# Remote Coding Supervisors



## taylorking14 (Jan 14, 2022)

Hi all! 

I am a remote coder, currently working as a Pro-Fee coder. I am just curious about some opinions. If there are any remote coding supervisors in here that would share your experience as such. I have had great success with my, so far short lived, career. I often feel confused how I have gotten so lucky finding great coding positions. I have a personal goal to obtain a supervisor or manager role within the next five years. Before I jump on this though, I wanted some advice or opinions on how you think remotely managing works for you. 

Thanks!


----------



## jefoskett (Jan 15, 2022)

Hey Taylor, 
Being a supervisor is way more than just the work of a coder... it requires being able to be fair to employees and to be supportive of others. It's about being a mentor and a guide for others when they need it. Although some supervisors/managers might be considered subject matter experts in pro fee coding, the scope is much broader than that being a supervisor... and being responsible for the actions of your staff as their leader.
Managing remotely requires constant collaboration with your team.

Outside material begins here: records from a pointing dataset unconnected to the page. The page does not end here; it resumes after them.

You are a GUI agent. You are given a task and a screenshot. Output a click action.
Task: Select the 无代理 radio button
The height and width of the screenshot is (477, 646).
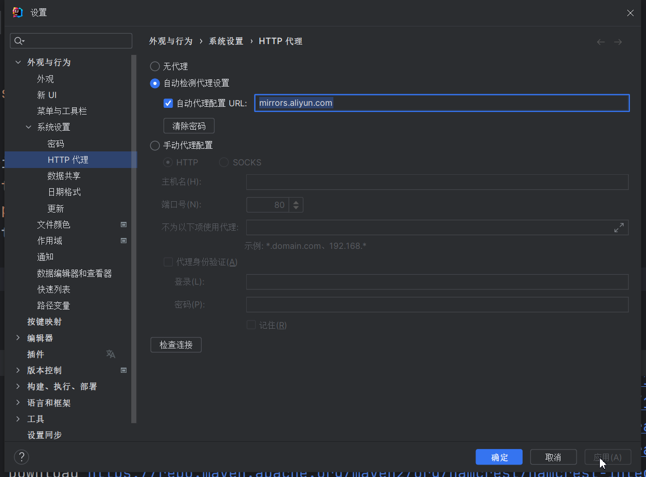[x=155, y=66]
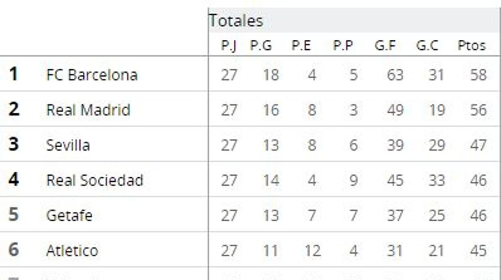The width and height of the screenshot is (501, 280).
Task: Click the Totales header tab
Action: pyautogui.click(x=236, y=21)
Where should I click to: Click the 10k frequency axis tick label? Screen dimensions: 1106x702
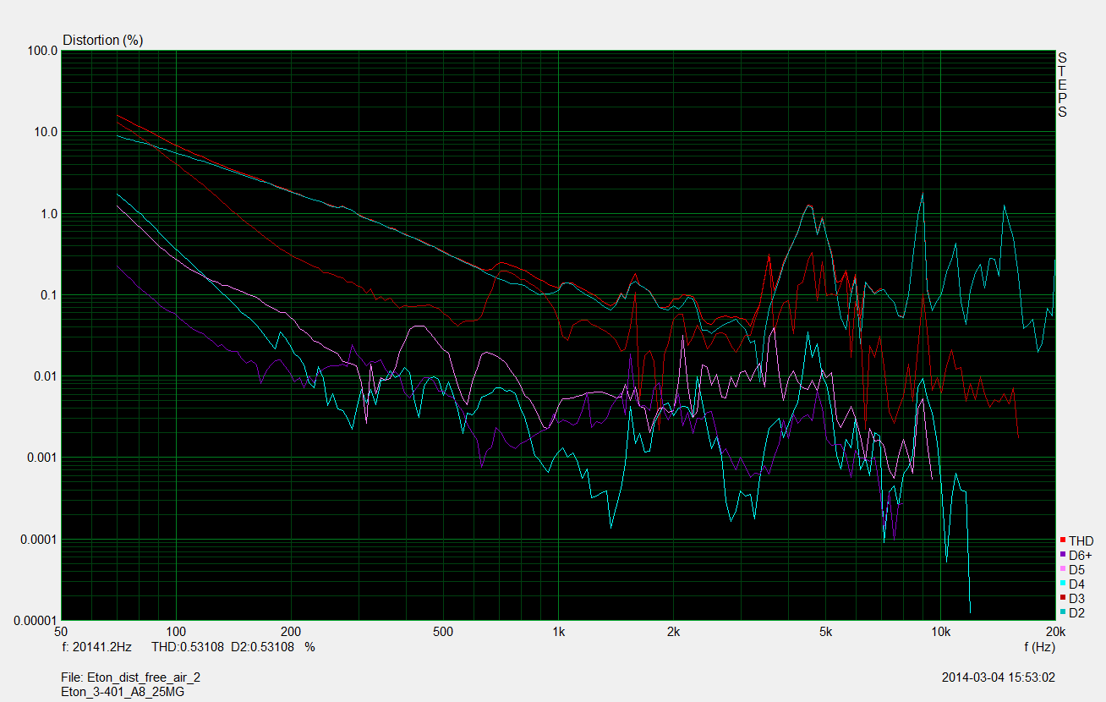940,632
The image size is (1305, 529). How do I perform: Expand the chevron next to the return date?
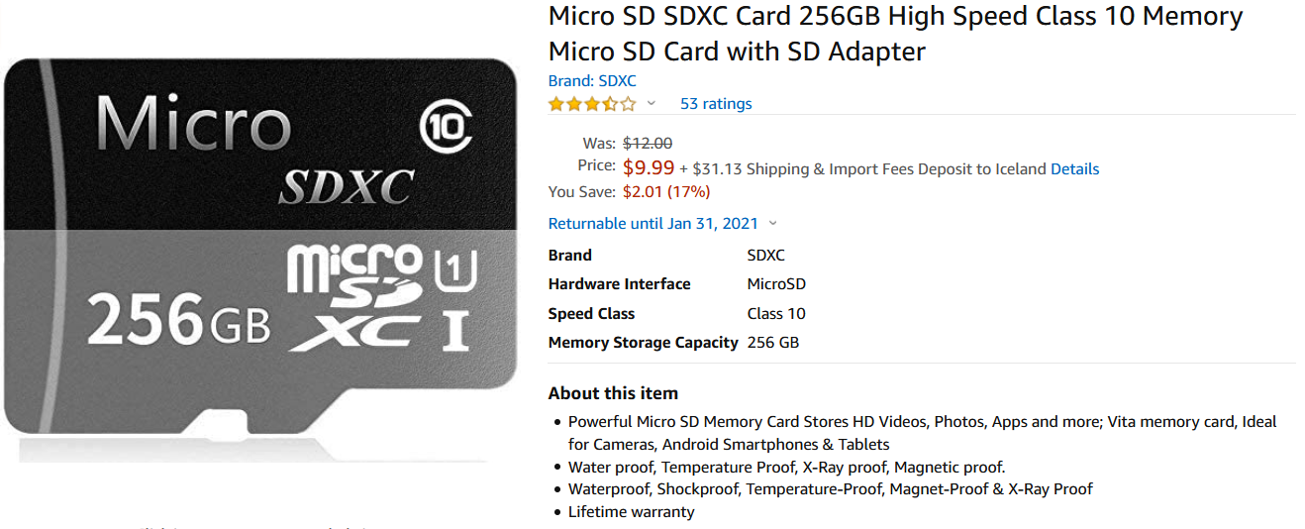773,224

If you, don't you are often forced to fill in gaps when you don't communicate with staff consistently. As a supervisor/manager/leader, it takes checking in with staff to ensure they have the tools they need to be successful. 

Here is an article to provide some perspective: https://www.aapc.com/blog/31923-inspire-through-leadership/

Best of luck in your future!!


----------



## taylorking14 (Jan 17, 2022)

Thank you for your response!


----------